Road to Haskeller #20

Laziness

We have been blindly accepting that Haskell uses lazy evaluation, but how does that work exactly? It turns out that what's underneath Haskell's lazy evaluation is something called thunks. A thunk is a calculation that has not been evaluated yet and is stored in memory until it is needed. To understand thunks, let's look at an example.

f a b = if a `mod` 2 == 0 then a else b
 
res = f (1+1) (2+1) -- (1+1) and (2+1) are thunks yet to be evaluated

Let's look at the above example of f. We see that a has to be evaluated to determine which condition is met. Thus, a is evaluated.

f 2 (2+1) = if 2 `mod` 2 == 0 then 2 else (2+1)
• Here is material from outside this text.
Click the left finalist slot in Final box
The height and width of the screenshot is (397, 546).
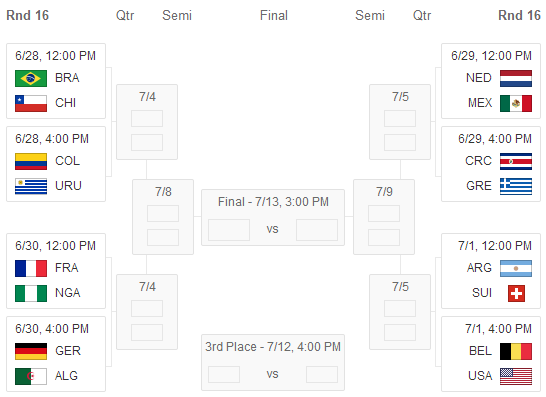[x=229, y=230]
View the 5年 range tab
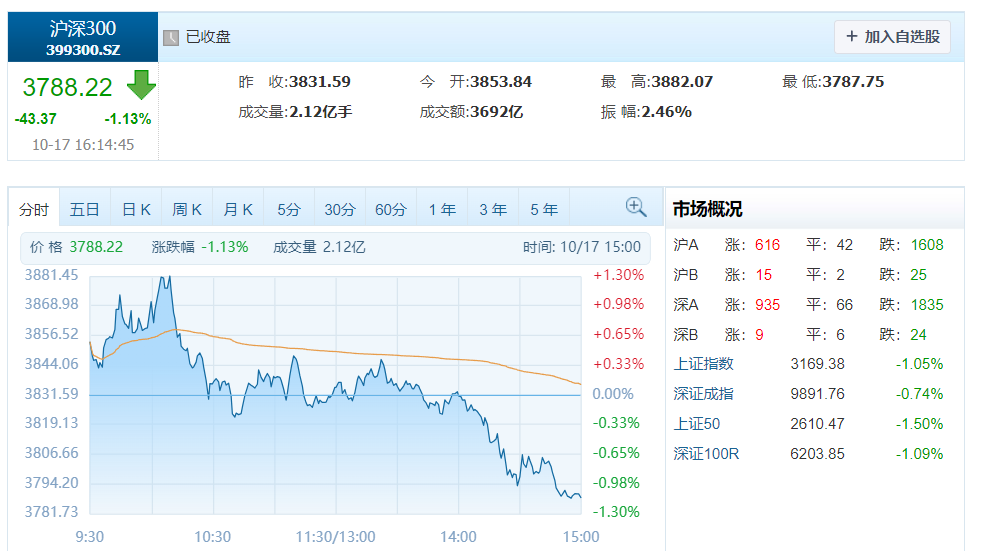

Then, we see that the first condition becomes true, and we return 2 without computing (2+1). This is great because we could avoid unnecessary computation.

Disadvantage of Laziness

Unfortunately, there is no silver bullet in this world, and laziness is not always better. Let's look at an example with foldl to see what I mean.

foldl (+) 0 [1,2,3]

Let's lazily compute the above.

foldl (+) 0 [1,2,3]
-- = foldl (+) (0+1) [2,3]
-- = foldl (+) ((0+1)+2) [3]
-- = foldl (+) (((0+1)+2)+3) []
-- = ((0+1)+2)+3
-- = (1+2)+3
-- = 3+3
-- = 6

Since we do not add values immediately, we pile up a big thunk (((0+1)+2)+3) and evaluate it afterward, resulting in more steps and more memory usage. The size of the array was small, so it should not cause any practical issues, but it will start becoming problematic as we increase the size of the array. This is where strictness is useful. The foldl' function enforces strict evaluation, leading to fewer steps and less memory usage.

foldl' (+) 0 [1,2,3]
-- = foldl (+) (1) [2,3]
-- = foldl (+) (3) [3]
-- = foldl (+) (6) []
-- = 6

Strictness

Behind the foldl' and other strict evaluations in Haskell, there is a function seq defined as follows:

seq :: a -> b -> b
seq a b = b

At first glance, it looks like a function that just discards a. However, this function is defined at the compiler level such that a has to be evaluated before returning b. Using seq, you can define foldl' like this:

foldl' :: (a -> b -> a) -> a -> [b] -> a
foldl' _ z [] = z
foldl' f z (x:xs) =
  let z' = f z x in
  z' `seq` foldl' f z' xs

By using seq, z' is strictly evaluated before we move on to the next recursive call. There are some other useful functions predefined in Haskell using seq.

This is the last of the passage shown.